Bucksport’s Town Council is considering reducing staff among a number of cost-cutting measures as it works through a challenging budget season.
Property taxes jumped for residents last year as the town used up around $8 million in savings set aside to cushion it from the loss of its major employer and taxpayer, the Verso paper mill that closed in 2014.
Officials for years used those funds to keep taxes from increasing on pace with expenses. The town is also facing other financial stressors, including rising property values, a need to rebuild fund balances and correction of budgeting practices that obscured the full extent of the town’s spending for at least a decade.
“Cutting three or four hundred thousand dollars from this budget is not going to be by buying less reams of paper and by buying less paper clips,” Town Manager Jacob Gran said Thursday at a council meeting. “It is going to be reducing services and cutting staff across the board.”
It will be months before the town’s next annual budget is finalized, but conversations in Bucksport are an example of the tough decisions Maine towns face to avoid sizable budget increases each year. Bucksport operates on a fiscal year that runs from July 1 to June 30.
The current net municipal budget totals $5,690,379; the next could rise anywhere from about zero to 16%, depending on choices the council makes.
Even if the next municipal budget stays flat — which would take serious cuts that councilors on Thursday appeared hesitant to make all in one year — Bucksport’s overall expenses are set to rise due to county and school budgets outside of town control. Higher property values increase its share of county taxes while decreasing state revenue sharing and public school funding.
But numerous residents have also said they don’t want services to be cut, especially public safety, according to multiple councilors. The town has its own police, fire and dispatch services.
Several councilors concluded Thursday they saw a need to restructure staffing amid other cuts, possibly over several years, to make lasting cost reductions. They asked Gran to develop options for reducing $250,000 in long-term expenses this year.
“We really need to think of structural cuts that will last in perpetuity,” Councilor Tracey Hair said, adding that she sees such changes as a multiyear process.
Councilors discussed reducing staff through layoffs, possibly in public works and at the transfer station, or a longer-term general hiring freeze to leave positions unfilled when employees retire. The town’s staff directory lists 57 employees, some of them part time.
Despite resident and councilor hesitation, deep reductions would also require changes to public safety, Gran said.
Layoffs would be an uncommon move for a Maine town, though there have been some within the last year in public school districts, the Knox County Jail, the state library and the University of Maine System. Numerous private companies and nonprofits in Maine have also laid off staff in recent months.
Overall, this year’s approach to budgeting is a shift away from a “cycle of underfunding essential services and masking the true cost of operations,” according to Gran, who started his job last year. He said that cycle magnified the town’s financial challenges.
For example, some program costs approved in the past were never formally added into budgets, and operating expenses were funded from different reserves and accounts instead of the operating budget.

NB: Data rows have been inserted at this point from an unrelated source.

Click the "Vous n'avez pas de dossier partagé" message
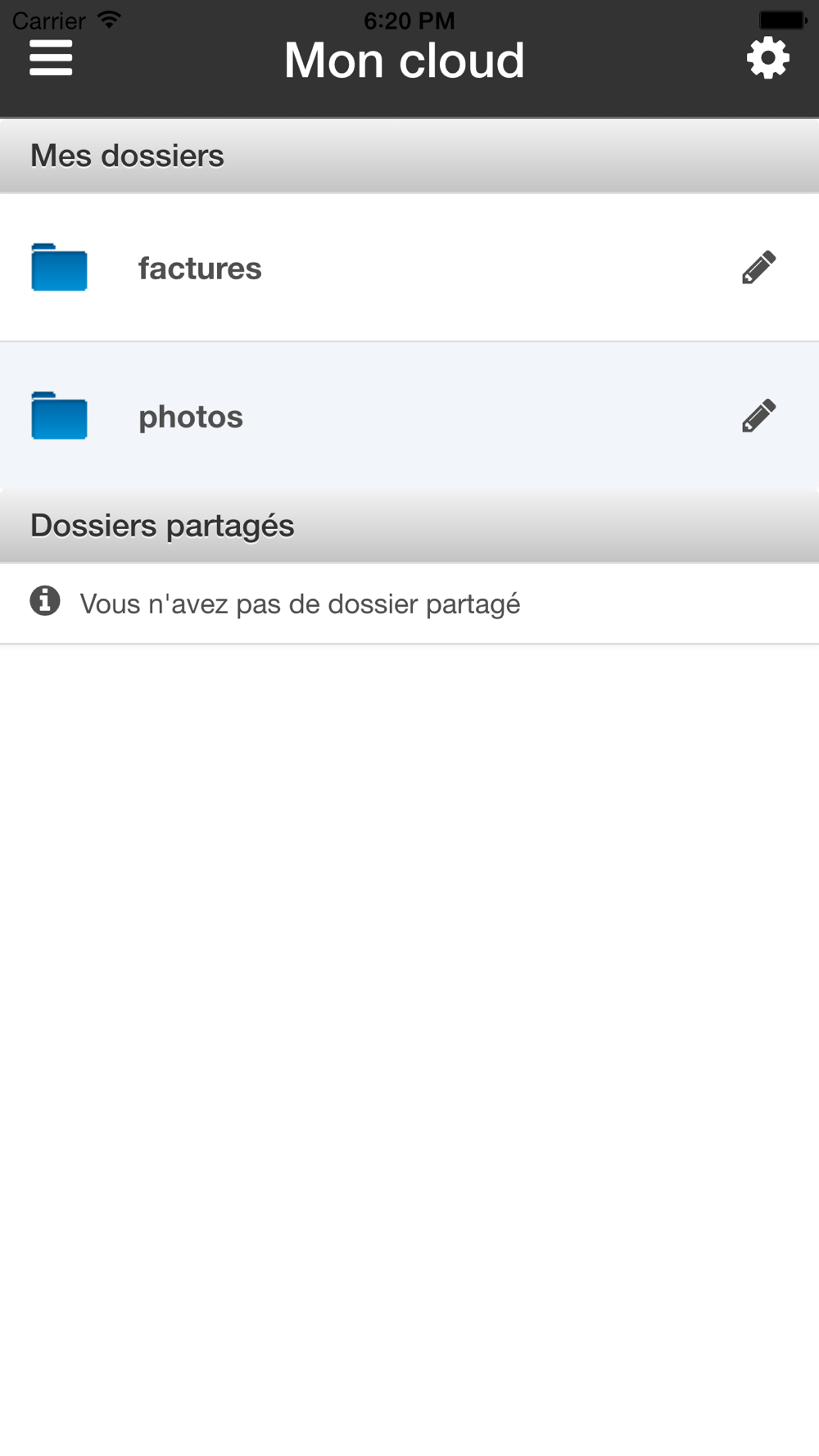This screenshot has width=819, height=1456. [x=300, y=604]
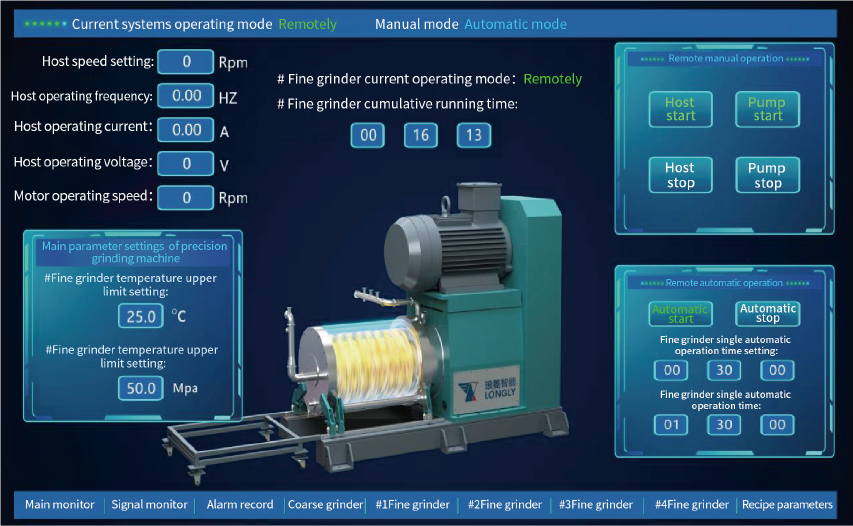This screenshot has width=853, height=526.
Task: Open the Main monitor tab
Action: pos(59,505)
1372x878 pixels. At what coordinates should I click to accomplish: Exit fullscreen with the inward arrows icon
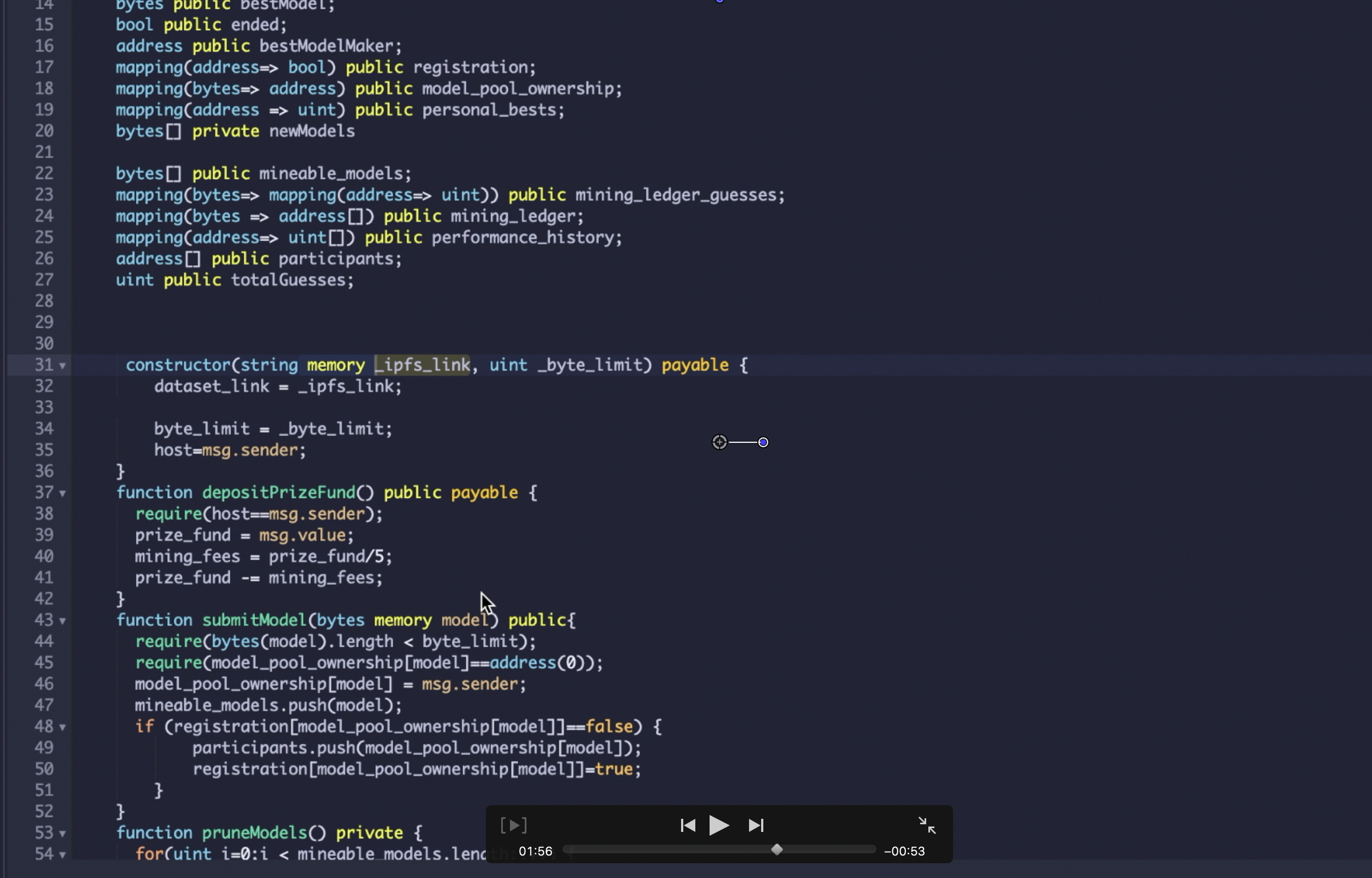tap(927, 825)
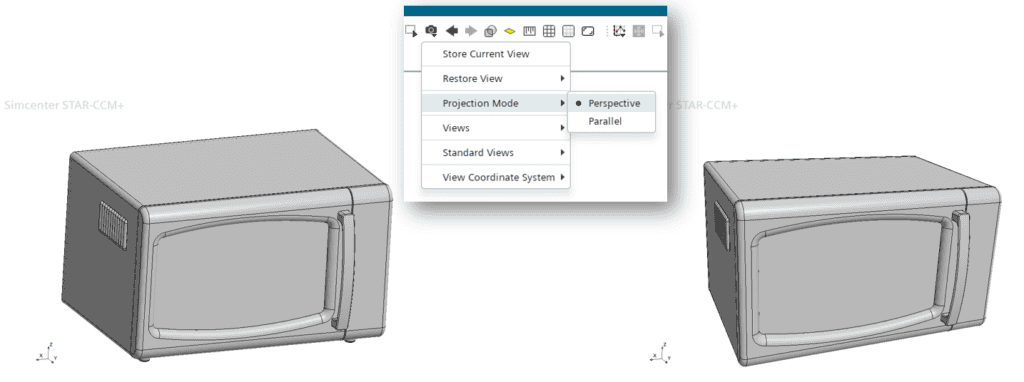Image resolution: width=1024 pixels, height=382 pixels.
Task: Expand the Restore View submenu
Action: pos(496,78)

Along with cutting staff, other possible budget reductions include pausing or limiting town funding for community and social agencies, skipping paving and reducing contributions to the Bucksport YMCA. Councilors may also consider changes to the transfer station and selling or leasing the town marina in the next budget cycle.
The potential pause on a proposed contribution of about $85,000 to community and social agencies — which include the local library, child care center, food pantry, senior center, homeless shelter and other organizations — met with pushback from residents at a workshop last week.
Councilors initially considered a hold on all funding for agencies rather than choosing between them, but decided to still ask agencies to present requests to the town on April 2.
Residents and officials have also discussed potential long-term consequences of severely cutting services or staff. But others have countered that sustained tax increases will begin putting residents out of their homes, particularly those on fixed incomes in a town with an aging population.